A week after a communications team shake-up at the White House, President Donald Trump announced he was replacing his chief of staff with his homeland security secretary—leaving a key Cabinet position to fill.
“Reince is a good man. John Kelly will do a fantastic job,” @POTUS says.
Just before 5 p.m. Friday, Trump tweeted that Homeland Security Secretary John Kelly would replace Reince Priebus as White House chief of staff.
Priebus reportedly opposed the hiring of Anthony Scaramucci as White House communications director. Scaramucci also disparaged Priebus, according to The New Yorker, and said he and Priebus were brothers like “Cain and Abel” in a CNN interview.
I am pleased to inform you that I have just named General/Secretary John F Kelly as White House Chief of Staff. He is a Great American….
— Donald J. Trump (@realDonaldTrump) July 28, 2017
…and a Great Leader. John has also done a spectacular job at Homeland Security. He has been a true star of my Administration
— Donald J. Trump (@realDonaldTrump) July 28, 2017
After returning to Andrews Air Force Base from a visit to New York, Trump briefly spoke to reporters shouting questions.
“Reince is a good man. John Kelly will do a fantastic job,” the president said. “General Kelly has been a star, done an incredible job thus far, respected by everybody. He’s a great great American. Reince is a good man.”
Before taking on the White House role, Priebus had been chairman of the Republican National Committee since 2011. After Trump secured the Republican presidential nomination in 2016, upsetting many movement conservatives and establishment Republicans alike, Priebus and the RNC got behind the nominee.
“It has been one of the greatest honors of my life to serve this president and our country. I want to thank the president for giving me this very special opportunity,” Priebus said in statement released by the White House shortly before 6:30 p.m. “I will continue to serve as a strong supporter of the president’s agenda and policies. I can’t think of a better person than General John Kelly to succeed me and I wish him God’s blessings and great success.”
Last Friday, after Scaramucci took over as communications director, he announced that Sarah Huckabee Sanders would be the new press secretary, replacing Sean Spicer. At the RNC, Spicer was the top communications official under Priebus.
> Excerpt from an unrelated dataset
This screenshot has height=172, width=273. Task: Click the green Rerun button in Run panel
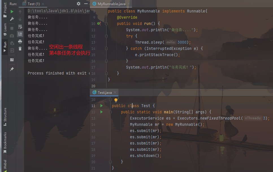click(x=12, y=12)
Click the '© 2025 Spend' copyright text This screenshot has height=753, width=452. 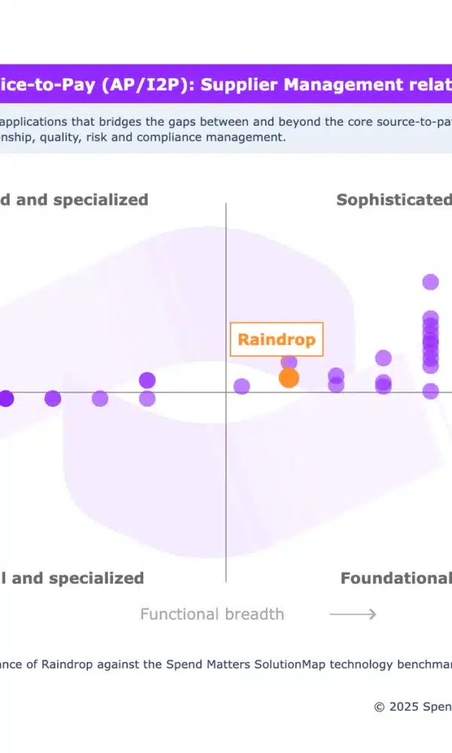[413, 706]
Sanders said the change in chief of staff had nothing to with Scaramucci.
“We all serve at the pleasure of the president,” Sanders told reporters in a late afternoon press gaggle outside her office. “The conversations about this started with the president and Reince about two weeks ago, in terms of timing.”
Kelly, 67, a retired Marine general, previously served as a congressional liaison for the Marines and special assistant to the supreme allied commander in Europe. He became a brigadier general in 2002, and served three tours in Iraq.
After being promoted to lieutenant general, he became the senior military assistant for two secretaries of defense, Robert Gates and Leon Panetta, the latter one of President Bill Clinton’s chiefs of staff.
Kelly earned a fourth star and took command of United States Southern Command, a position he held until January 2016.
The transition from a military career to a political role is one Kelly can handle, said James Jay Carafano, vice president for the Davis Institute for National Security and Foreign Policy at The Heritage Foundation.
“The White House chief of staff job has a powerful political dimension to it,” Carafano said in a prepared statement. “This is a skill set that Kelly would have to learn on the job. It is not that he doesn’t understand the politics. Good strategic military leaders understand how the politics influences military action and vice versa.”
Carafano added of military leaders:
They understand politics, but they are not political. Kelly is a master of that. It is what has made him very successful as secretary of homeland security. He used that same skill set. The White House chief of staff is more than just understanding the role of politics on policy and operations, it is being immersed in the politics. That is a different challenge. I have all the respect in the world for Kelly; if he thinks he is up to it, I would be the last one to question. It would be a mistake to underestimate the resolve and the abilities he brings to the table.